THE INPUT =
= Beginning of Section =

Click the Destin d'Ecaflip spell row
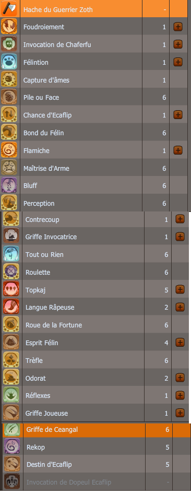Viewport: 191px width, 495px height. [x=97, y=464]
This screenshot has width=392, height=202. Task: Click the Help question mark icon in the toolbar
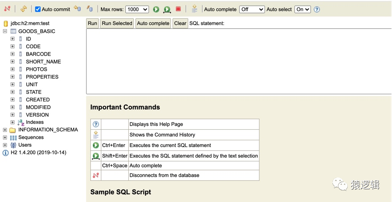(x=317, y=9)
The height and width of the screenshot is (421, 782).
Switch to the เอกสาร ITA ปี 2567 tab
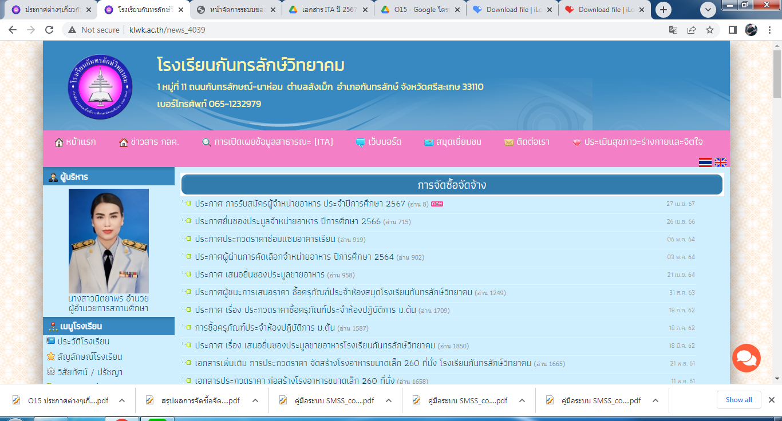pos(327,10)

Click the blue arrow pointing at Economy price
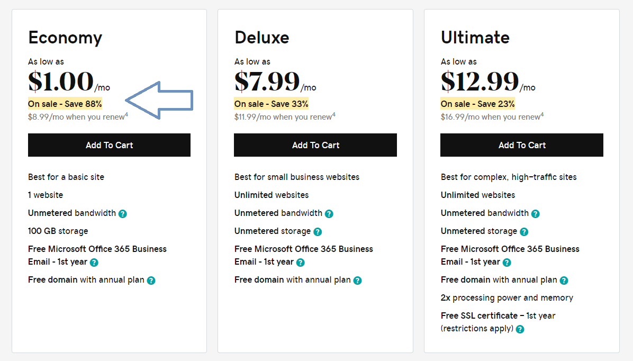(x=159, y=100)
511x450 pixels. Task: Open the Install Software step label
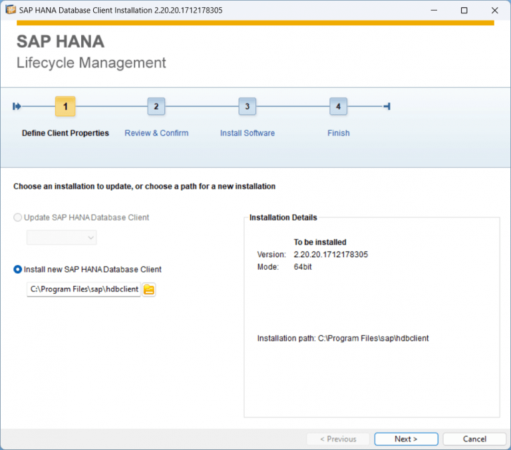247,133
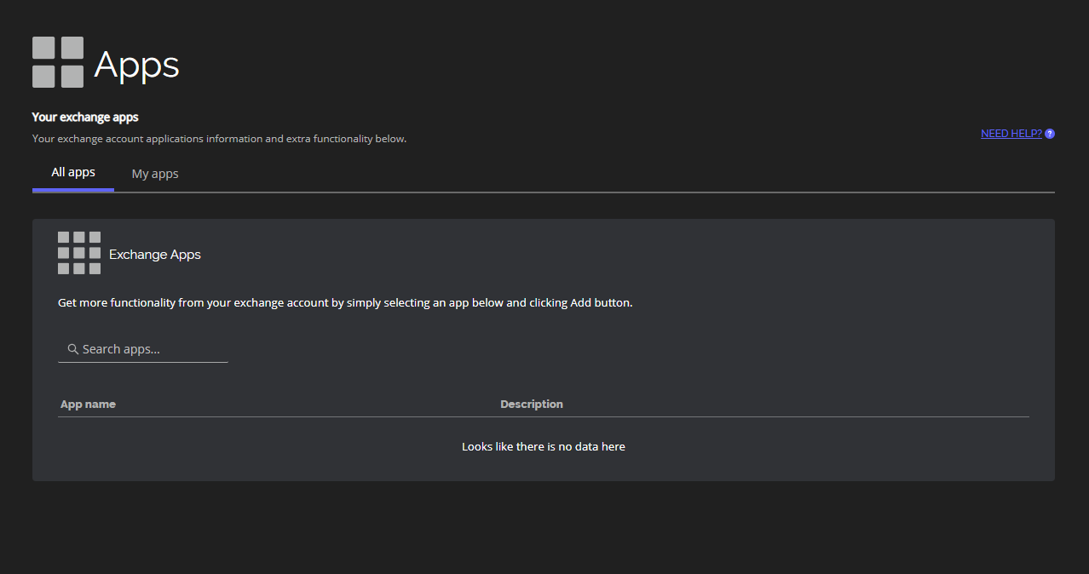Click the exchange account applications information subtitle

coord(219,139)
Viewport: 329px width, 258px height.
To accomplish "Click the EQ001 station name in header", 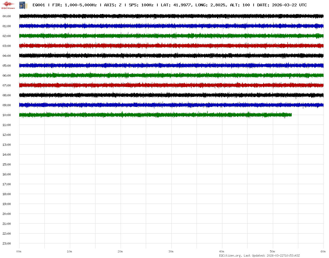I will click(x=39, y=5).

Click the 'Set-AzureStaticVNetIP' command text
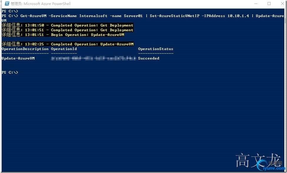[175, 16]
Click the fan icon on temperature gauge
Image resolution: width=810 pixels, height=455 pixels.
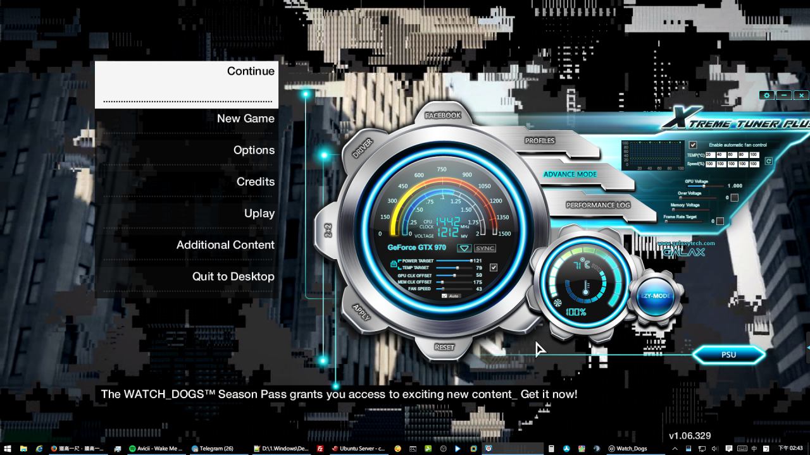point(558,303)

= End of Section =
= Beginning of Section =

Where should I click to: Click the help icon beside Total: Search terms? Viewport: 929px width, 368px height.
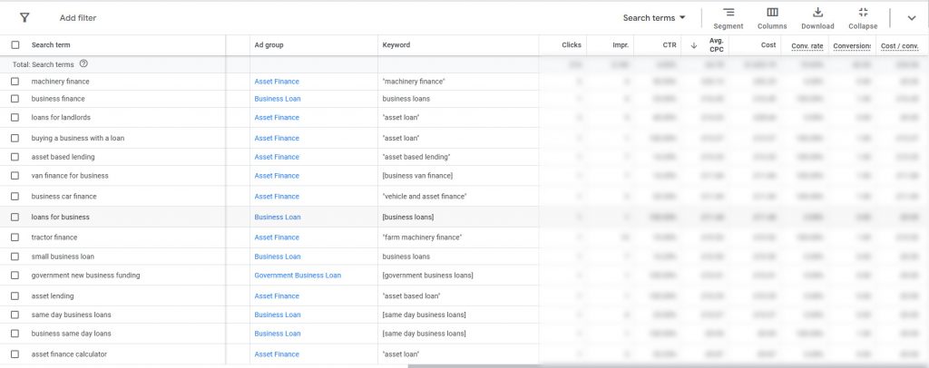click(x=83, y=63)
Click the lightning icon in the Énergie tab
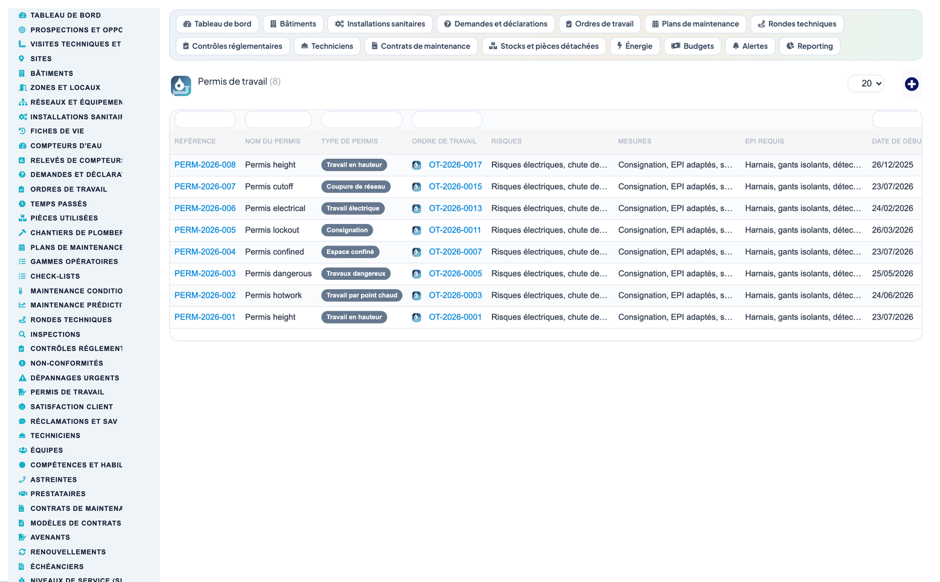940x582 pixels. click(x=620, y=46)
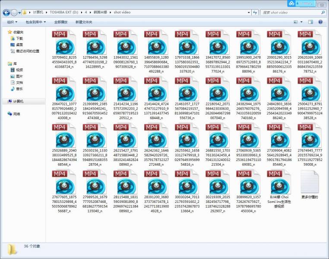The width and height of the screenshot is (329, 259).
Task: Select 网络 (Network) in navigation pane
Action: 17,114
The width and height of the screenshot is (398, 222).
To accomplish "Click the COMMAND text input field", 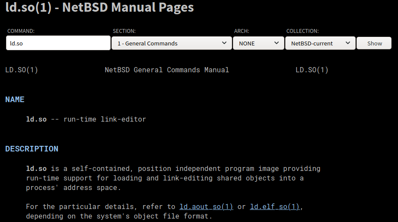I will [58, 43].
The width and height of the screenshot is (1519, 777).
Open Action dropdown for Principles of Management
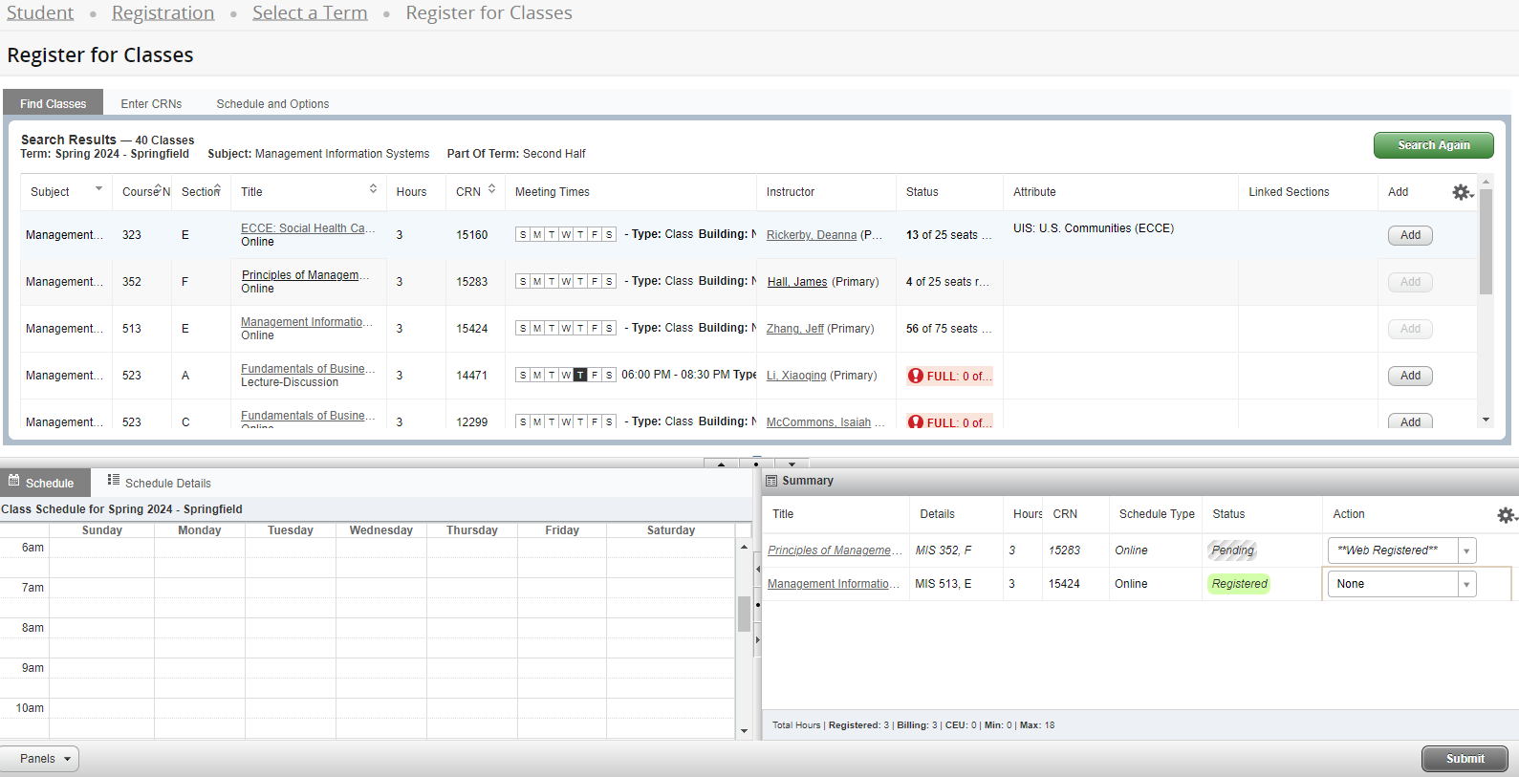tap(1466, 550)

= End of Section =

TASK TO COMPLETE = Here the job is to copy the stretch of records from the line containing "Click the Destin d'Ecaflip spell row" through the line containing "Viewport: 329px width, 258px height.", word for word. Leave every picture out.

SOLUTION TO THIS TASK =
Click the Destin d'Ecaflip spell row
Viewport: 191px width, 495px height. [x=97, y=464]
This screenshot has width=392, height=202. Task: Click the Help question mark icon in the toolbar
(x=317, y=9)
The height and width of the screenshot is (421, 782).
Switch to the เอกสาร ITA ปี 2567 tab
pos(327,10)

Click the blue arrow pointing at Economy price
(x=159, y=100)
511x450 pixels. Task: Open the Install Software step label
247,133
Click the exchange account applications information subtitle

coord(219,139)
Viewport: 329px width, 258px height.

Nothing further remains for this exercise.